Final Verdict: See It

Tuesday, September 1, 2009

Ladies In Retirement (1941)


Directed by: Charles Vidor
Written by: Reginald Denham
Starring: Ida Lupino, Louis Hayward, Evelyn Keyes, Elsa Lanchester, Edith Barrett, Isobel Elsom

This fog-shrouded Victorian era film stars Ida Lupino as Ellen Creed, the housekeeper to Leonora Fiske, a retired actress in a remote country house. One day she receives a distressing letter from London. Her two eccentric step-sisters, Emily (Lanchester) and Louisa (Barrett) are about to be evicted from their lodgings. Ellen convinces Leonora to let her step sisters stay with her. She agrees, but only for a short time.

When the dark, serious Emily and the flighty, nervous Louisa arrive they do nothing but unnerve Leonora. They're not only eccentric, they're absolutely certifiable. Ellen keeps the fact that the sisters will be committed to an insane asylum if they do not remain under Ellen's care a secret. When Leonora demands that the sisters leave the house, along with Ellen, Ellen must resort to desperate measures to assure that her family stick together. And the desperate measure? Murder.
◇ ◇ ◇ ◇ ◇ ◇ ◇
Reproduce everything in the film review from "This fog-shrouded Victorian" down to "a short time.".

**Supplied material:**
◇ ◇ ◇ ◇ ◇ ◇ ◇
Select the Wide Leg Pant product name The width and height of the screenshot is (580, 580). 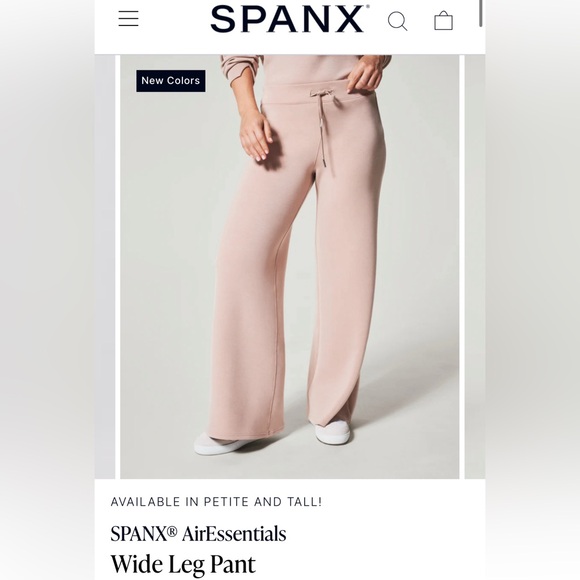point(183,564)
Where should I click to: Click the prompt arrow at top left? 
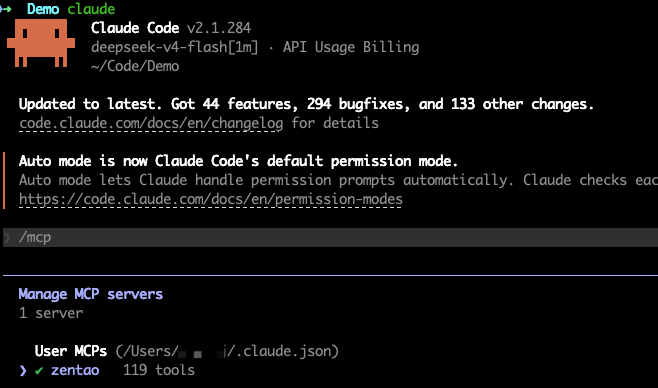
◇ ◇ ◇ ◇ ◇ ◇ ◇
**Output:**
This fog-shrouded Victorian era film stars Ida Lupino as Ellen Creed, the housekeeper to Leonora Fiske, a retired actress in a remote country house. One day she receives a distressing letter from London. Her two eccentric step-sisters, Emily (Lanchester) and Louisa (Barrett) are about to be evicted from their lodgings. Ellen convinces Leonora to let her step sisters stay with her. She agrees, but only for a short time.